Sabe-se lá porquê, Andréa logo parou do meu lado. Bem menina ela, branca, com cabelos castanhos, com no máximo 22 anos, por alto. Fumava pelos cotovelos, a mocinha. E eu só ouvindo o - muito - que ela tinha a dizer, e andando pelas ruas íngremes de São João Del Rey, algumas poucas, bem menos do que Ouro Preto, onde há uma outra história.
Era o ano de 1998, um ano, como eu já disse no blog, de muitas coisas interessantes. E Andréa parecia ser mais uma dádiva dos céus para mim, porque de algum modo seus olhos pareciam me dizer que só a presença dela me bastava. E naquele ano, de alegria misturada com angústia, tudo que eu precisava era de alguma moça que me deixasse à vontade, não necessariamente para tirar a roupa ou beijar-lhe a boca (ainda que Andréa inspirasse isso), mas simplesmente para dizer que estava tudo realmente bem, que tudo um dia iria acabar bem.
E ela, aos 22 anos, me dizia isso com o sorriso enfumaçado, desafiando o entediante mundo das pessoas normais, como se me dissesse, "ei, cara, você vai conhecer alguém como eu, que não faz questão de que você tenha um carro do ano ou uma casa em Itaparica", sim, Andréa me dizia tudo com seu nada querer.

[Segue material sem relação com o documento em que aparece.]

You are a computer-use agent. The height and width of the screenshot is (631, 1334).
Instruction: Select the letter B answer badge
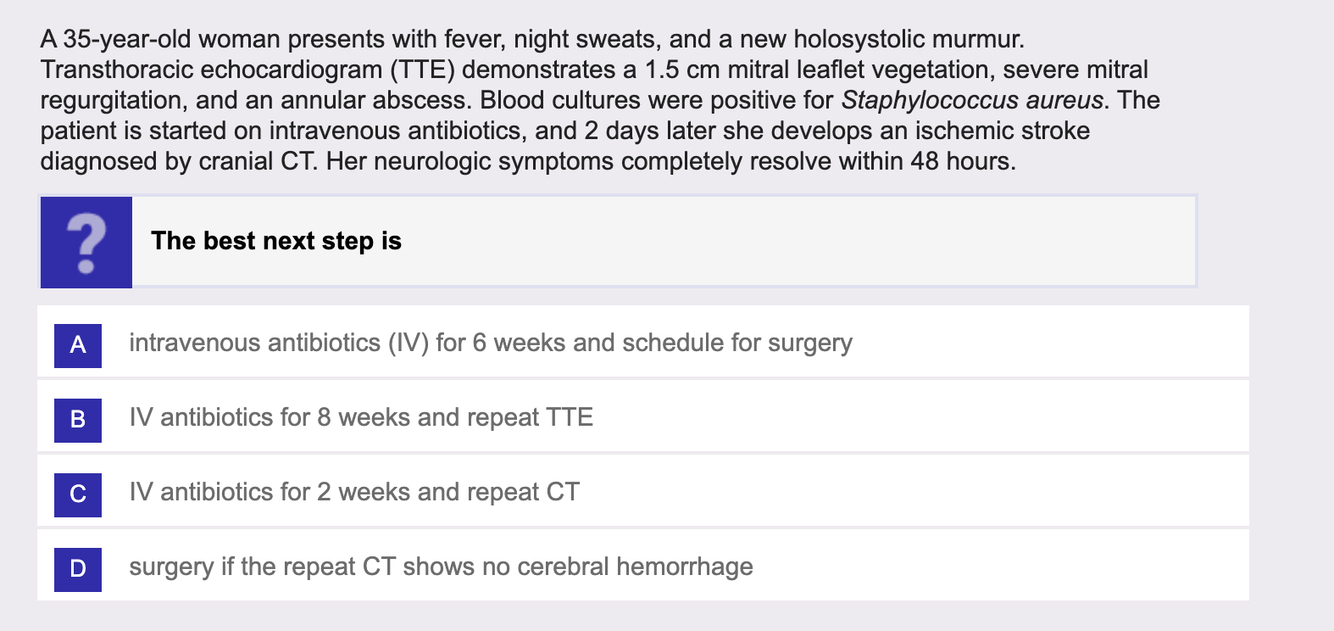pos(78,419)
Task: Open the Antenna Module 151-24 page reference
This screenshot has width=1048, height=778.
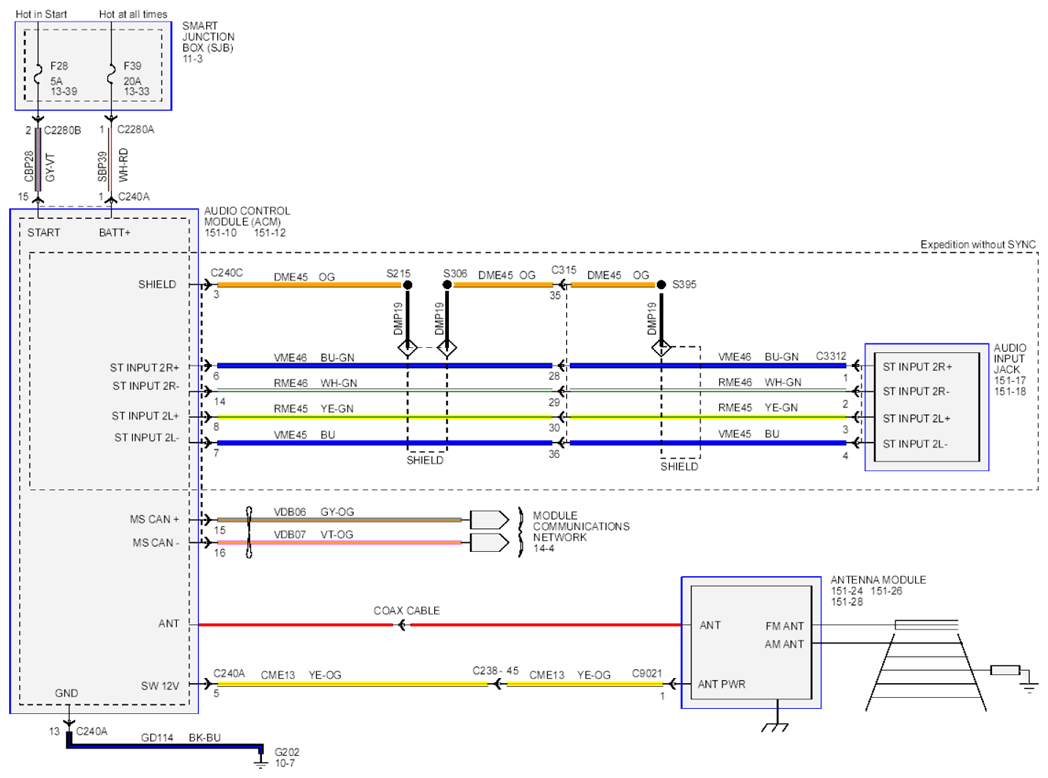Action: click(x=847, y=591)
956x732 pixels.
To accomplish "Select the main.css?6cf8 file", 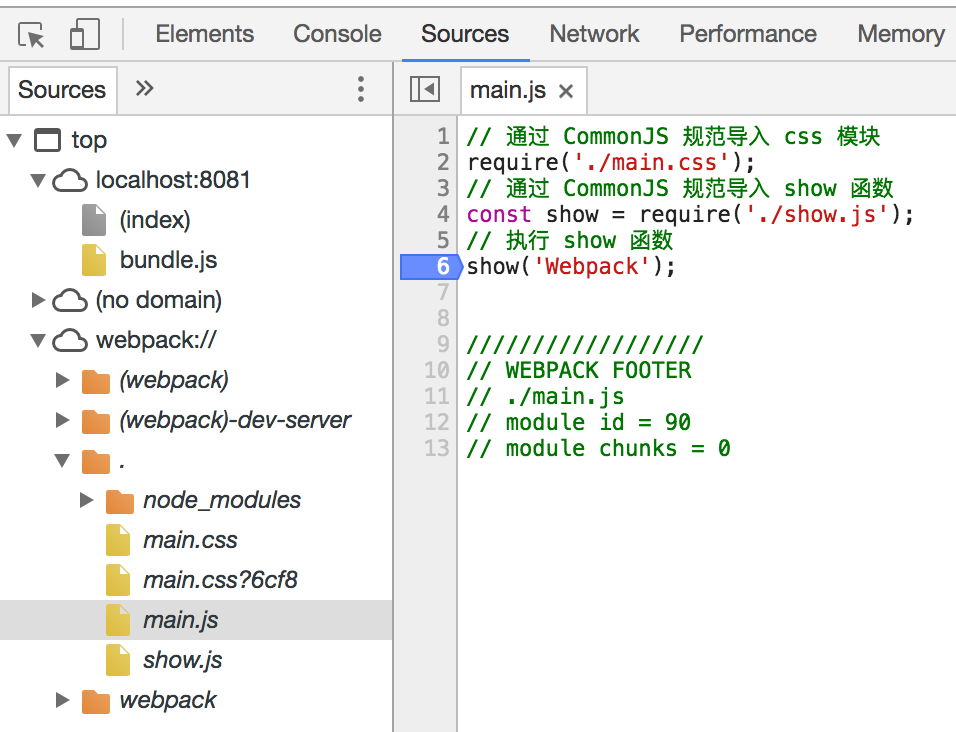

Ficamos bebendo com o grupo uma noite, até tarde. O hotel dela era mais afastado, e nenhum de nós conhecia legal a cidade, por isso eu mesmo me ofereci, ante olhares maliciosos, para levá-la no hotel.
Andréa aceitou com um sorriso, e nós dois já sabíamos que não iríamos nos beijar ou coisa assim. Simplesmente caminhamos no frio de São João Del Rey, margeando aquele rio principal, atravessando uma linda ponte antiga de pedra que tinha perto de seu hotel.
Em grande parte do caminho estávamos em silêncio - mas um silêncio daqueles de quem está ouvindo alguma canção bonita de Tom Waits, não o silêncio dos sem assunto. Caminhávamos, e volta e meia ela ria e segurava no meu braço.
Mas eu sabia, sim, eu sabia. It ain´t me babe, não sou eu, babe, quem você está procurando, apesar da recíproca infelizmente não ser verdadeira.
Me despedi de Andréa, que subiu sorrindo para o hotel. No dia seguinte ainda nos veríamos, mas muito mal, na correria das despedidas e das trocas de telefone. Não quisemos trocar os nossos.
Afinal, Deus tem uma lógica estranha para fazer encontrar suas almas mais sozinhas. E elas simplesmente não se encontram - não seriam eu e Andréa que iríamos contrariar essa lógica.
Outro dia, ouvi Elis e Tom cantarem "é um Belo Horizonte", no meio de Águas de Março. Sorri.